Roughly 15 years ago, I rode a bicycle 150 miles in a single 9-hour span.

That really happened! It was part of a charity bike-a-thon to raise awareness of and money for MS research. At the time, I was a very casual cyclist, averaging about 15 miles a day a few days a week, and never doing more than 25 in a single run. So naturally when some of my much more experienced cycling buddies said they wanted to do this event and invited me, I arrogantly said yes. How hard could it be? 150 miles wasn’t that much more than 25.

Oh boy.

I cursed and swore more in the last 2 miles than in the entire rest of my life combined. I couldn’t move for three days after. But I made it. It was exhilarating and one of my proudest moments.

No evidence of it exists whatsoever.

I was young. I didn’t know what I know now; that chronicling your own accomplishments is so important, because no one else will. I took no pictures, I didn’t write about the event when it happened, I didn’t download any press coverage of the event (not that it would have referenced me specifically out of thousands of participants, but at least I could have pointed to that and said “I was there”). Heck, I don’t even still have the bike.

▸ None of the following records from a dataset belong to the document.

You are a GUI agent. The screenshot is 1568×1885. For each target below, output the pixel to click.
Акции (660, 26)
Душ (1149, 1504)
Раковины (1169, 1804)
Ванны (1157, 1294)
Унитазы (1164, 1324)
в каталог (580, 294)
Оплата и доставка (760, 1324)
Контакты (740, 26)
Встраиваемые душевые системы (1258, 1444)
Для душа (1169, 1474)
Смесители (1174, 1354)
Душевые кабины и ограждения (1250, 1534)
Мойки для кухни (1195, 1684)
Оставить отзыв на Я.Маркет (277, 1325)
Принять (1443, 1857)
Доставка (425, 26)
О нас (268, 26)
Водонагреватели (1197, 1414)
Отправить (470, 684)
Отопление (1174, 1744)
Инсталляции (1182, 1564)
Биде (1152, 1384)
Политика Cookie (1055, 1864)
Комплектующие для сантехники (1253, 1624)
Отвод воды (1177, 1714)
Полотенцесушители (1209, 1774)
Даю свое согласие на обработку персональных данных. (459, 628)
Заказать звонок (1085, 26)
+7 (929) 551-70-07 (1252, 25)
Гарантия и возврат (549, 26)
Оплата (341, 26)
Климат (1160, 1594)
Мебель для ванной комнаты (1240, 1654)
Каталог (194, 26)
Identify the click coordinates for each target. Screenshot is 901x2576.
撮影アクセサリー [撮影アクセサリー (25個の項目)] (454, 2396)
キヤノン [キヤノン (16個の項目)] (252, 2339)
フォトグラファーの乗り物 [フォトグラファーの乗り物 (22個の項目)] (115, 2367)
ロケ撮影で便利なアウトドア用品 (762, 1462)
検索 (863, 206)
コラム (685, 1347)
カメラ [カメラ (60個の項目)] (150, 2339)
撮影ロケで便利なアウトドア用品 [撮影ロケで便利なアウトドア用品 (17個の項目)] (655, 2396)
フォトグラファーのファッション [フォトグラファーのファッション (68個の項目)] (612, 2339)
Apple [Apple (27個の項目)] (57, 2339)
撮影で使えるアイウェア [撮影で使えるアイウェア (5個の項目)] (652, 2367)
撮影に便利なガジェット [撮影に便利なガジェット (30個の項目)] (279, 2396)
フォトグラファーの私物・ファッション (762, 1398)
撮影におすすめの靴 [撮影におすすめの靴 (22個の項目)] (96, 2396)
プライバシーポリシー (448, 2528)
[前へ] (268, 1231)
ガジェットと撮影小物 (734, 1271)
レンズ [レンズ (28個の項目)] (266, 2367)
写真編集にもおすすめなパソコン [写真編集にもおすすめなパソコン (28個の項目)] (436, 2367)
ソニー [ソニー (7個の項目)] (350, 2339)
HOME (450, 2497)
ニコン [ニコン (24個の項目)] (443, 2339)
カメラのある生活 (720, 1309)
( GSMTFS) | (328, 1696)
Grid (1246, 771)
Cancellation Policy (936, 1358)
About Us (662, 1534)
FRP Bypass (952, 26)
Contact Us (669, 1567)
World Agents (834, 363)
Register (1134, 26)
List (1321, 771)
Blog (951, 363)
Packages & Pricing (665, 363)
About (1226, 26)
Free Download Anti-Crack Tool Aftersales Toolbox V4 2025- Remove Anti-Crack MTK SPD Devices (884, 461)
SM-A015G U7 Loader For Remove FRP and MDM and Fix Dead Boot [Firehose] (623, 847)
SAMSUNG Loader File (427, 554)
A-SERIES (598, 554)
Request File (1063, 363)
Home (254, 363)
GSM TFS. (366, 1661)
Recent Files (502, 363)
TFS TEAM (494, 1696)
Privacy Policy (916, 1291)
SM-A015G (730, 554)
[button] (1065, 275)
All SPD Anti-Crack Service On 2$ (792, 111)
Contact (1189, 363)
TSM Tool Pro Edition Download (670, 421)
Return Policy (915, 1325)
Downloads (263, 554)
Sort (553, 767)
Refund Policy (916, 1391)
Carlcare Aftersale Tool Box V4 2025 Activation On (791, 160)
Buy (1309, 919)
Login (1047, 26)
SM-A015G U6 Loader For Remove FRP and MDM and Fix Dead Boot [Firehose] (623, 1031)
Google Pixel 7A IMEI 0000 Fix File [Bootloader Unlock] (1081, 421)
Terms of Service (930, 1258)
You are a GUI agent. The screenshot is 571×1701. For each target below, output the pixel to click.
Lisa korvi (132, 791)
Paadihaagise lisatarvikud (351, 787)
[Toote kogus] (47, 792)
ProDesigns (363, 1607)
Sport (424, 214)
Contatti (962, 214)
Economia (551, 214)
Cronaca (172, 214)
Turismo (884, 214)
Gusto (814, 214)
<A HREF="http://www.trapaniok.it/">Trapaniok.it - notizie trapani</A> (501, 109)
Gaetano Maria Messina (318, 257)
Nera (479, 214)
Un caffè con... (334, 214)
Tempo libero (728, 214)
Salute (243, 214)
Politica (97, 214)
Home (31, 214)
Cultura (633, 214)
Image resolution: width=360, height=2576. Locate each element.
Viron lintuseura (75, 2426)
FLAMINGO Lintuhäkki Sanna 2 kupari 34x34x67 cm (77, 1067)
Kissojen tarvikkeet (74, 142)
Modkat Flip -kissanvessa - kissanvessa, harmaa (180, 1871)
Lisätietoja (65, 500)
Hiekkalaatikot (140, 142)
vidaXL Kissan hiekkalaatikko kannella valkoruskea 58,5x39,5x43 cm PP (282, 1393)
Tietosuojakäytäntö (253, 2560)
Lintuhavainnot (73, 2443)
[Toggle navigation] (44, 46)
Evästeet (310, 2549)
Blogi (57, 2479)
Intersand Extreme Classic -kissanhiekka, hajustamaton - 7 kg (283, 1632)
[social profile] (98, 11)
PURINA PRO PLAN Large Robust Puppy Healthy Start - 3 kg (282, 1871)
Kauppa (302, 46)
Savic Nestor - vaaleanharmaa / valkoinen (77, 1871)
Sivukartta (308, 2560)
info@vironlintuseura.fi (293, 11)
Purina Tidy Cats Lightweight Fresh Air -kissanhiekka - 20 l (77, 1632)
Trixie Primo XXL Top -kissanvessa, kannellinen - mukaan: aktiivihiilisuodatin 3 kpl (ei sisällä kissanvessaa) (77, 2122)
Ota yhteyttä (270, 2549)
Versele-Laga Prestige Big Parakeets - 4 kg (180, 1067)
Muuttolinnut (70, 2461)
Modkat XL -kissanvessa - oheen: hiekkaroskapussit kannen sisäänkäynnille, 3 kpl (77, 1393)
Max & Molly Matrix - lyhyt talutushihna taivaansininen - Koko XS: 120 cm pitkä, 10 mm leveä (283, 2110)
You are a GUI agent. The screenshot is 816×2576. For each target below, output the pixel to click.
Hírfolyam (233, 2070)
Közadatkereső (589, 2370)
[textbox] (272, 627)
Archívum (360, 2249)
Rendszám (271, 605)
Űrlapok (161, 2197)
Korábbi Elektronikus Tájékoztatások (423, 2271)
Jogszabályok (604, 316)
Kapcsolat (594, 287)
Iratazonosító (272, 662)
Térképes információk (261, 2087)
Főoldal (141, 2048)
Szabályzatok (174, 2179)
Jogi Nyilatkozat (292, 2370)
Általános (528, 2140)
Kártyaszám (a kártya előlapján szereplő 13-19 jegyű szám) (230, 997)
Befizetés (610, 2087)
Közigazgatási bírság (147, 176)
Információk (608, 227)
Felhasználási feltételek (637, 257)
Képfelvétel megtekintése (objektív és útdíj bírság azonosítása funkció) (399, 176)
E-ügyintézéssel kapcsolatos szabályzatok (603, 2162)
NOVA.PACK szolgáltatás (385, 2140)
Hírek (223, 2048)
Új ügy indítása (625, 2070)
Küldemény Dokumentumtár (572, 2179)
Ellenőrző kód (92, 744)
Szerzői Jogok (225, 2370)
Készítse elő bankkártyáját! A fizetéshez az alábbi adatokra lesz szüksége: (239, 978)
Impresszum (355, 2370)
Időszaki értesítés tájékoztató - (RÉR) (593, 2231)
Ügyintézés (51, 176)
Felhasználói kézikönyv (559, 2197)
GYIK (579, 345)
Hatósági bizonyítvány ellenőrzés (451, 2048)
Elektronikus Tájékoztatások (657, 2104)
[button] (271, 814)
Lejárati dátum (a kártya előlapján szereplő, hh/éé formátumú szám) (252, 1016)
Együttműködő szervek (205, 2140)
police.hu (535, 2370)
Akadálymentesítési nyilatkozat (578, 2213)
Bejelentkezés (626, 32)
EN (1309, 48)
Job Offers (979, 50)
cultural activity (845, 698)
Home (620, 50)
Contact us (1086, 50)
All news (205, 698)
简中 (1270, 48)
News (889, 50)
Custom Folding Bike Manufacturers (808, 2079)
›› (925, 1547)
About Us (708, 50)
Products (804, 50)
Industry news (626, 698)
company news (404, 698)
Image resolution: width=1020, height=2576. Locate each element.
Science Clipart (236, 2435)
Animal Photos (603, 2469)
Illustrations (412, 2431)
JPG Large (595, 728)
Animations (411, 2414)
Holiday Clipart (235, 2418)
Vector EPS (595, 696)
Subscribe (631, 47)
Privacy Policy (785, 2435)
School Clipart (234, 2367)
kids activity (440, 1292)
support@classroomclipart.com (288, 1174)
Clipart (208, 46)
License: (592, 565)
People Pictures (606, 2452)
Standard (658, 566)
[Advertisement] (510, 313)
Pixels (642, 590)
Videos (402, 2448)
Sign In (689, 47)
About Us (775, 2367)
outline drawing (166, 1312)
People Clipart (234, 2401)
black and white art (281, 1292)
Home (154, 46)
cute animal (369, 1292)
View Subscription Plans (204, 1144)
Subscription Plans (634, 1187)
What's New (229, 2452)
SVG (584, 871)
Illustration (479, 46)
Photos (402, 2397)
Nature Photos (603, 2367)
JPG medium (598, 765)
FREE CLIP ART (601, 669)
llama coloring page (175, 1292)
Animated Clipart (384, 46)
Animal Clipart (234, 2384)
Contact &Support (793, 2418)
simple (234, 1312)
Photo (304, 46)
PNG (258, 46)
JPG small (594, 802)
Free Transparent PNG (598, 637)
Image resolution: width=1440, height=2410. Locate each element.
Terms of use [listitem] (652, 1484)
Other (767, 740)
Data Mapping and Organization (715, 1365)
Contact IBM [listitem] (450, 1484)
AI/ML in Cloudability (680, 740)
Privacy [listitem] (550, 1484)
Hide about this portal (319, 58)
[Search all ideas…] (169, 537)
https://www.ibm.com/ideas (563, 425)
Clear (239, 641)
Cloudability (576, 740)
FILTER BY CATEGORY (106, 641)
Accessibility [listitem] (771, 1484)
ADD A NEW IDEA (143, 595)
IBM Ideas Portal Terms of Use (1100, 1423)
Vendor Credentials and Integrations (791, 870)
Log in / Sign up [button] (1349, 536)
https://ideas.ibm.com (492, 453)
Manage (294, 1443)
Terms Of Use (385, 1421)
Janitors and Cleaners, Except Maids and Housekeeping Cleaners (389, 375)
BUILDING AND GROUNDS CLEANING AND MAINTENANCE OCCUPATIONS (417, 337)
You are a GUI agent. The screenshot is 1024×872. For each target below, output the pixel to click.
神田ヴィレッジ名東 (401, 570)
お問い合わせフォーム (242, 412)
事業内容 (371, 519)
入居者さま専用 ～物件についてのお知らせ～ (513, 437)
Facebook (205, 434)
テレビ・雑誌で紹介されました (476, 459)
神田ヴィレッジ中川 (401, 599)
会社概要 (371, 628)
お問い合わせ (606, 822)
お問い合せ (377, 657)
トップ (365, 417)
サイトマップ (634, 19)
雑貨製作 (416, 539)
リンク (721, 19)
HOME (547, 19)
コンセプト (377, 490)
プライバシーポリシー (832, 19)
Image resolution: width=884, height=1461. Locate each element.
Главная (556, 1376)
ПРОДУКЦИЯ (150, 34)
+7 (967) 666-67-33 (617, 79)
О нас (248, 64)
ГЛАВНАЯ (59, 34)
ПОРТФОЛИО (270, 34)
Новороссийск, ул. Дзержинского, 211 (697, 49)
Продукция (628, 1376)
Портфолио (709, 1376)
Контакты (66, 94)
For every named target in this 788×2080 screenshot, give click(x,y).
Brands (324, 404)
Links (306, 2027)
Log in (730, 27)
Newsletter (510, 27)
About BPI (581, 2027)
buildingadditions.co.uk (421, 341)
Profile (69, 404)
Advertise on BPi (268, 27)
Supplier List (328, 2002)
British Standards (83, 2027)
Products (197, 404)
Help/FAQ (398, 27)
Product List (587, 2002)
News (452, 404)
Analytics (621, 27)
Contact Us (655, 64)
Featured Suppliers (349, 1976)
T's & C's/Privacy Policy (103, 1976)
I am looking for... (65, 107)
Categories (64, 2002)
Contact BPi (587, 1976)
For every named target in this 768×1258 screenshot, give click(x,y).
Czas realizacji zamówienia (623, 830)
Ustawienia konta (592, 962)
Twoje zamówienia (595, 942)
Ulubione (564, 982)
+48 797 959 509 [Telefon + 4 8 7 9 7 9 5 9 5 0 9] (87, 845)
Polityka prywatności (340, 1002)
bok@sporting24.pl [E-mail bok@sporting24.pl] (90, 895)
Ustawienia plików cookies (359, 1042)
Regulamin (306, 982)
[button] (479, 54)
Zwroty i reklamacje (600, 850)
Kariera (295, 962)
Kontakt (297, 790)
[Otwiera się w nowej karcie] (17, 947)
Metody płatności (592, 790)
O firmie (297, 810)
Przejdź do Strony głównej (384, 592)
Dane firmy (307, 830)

If you told me you didn’t believe that I had done it, I couldn’t prove it to you.

That doesn’t mean it didn’t happen, of course. And a lot of the value of the event is internal and no one can take that from me. But a lot of your accomplishments in life can serve the purpose of being foundational for obtaining new opportunities.

You accomplish so much more than you note, and you’ve achieved so much more than you’ve archived. I’m not nostalgic nor sentimental and I’m anti-stuff, but a digital footprint takes no space. A blog post or a picture isn’t clutter. Record your moments. You’ll be glad you did.

Conversely

I try to argue with myself pretty frequently. In fact, some days I don’t even have to try.

It’s good practice! If I have a particular opinion, insight, or plan of action then my mind will sort of automatically drift to counter-arguments for that position. I’ll try to talk myself into a different viewpoint.

The beauty of this happening in side my own head is that there’s no outside social pressure. I can be very genuinely “on both sides” of any view because I’m not trying to impress a tribe or gain status. I’m trying to be real, and correct. I can steel-man the argument on both sides and come to better conclusions.

It also makes me pretty well-prepared to debate any of these topics in real life, should the need arise. If I have to explain myself, I’m prepared to do so.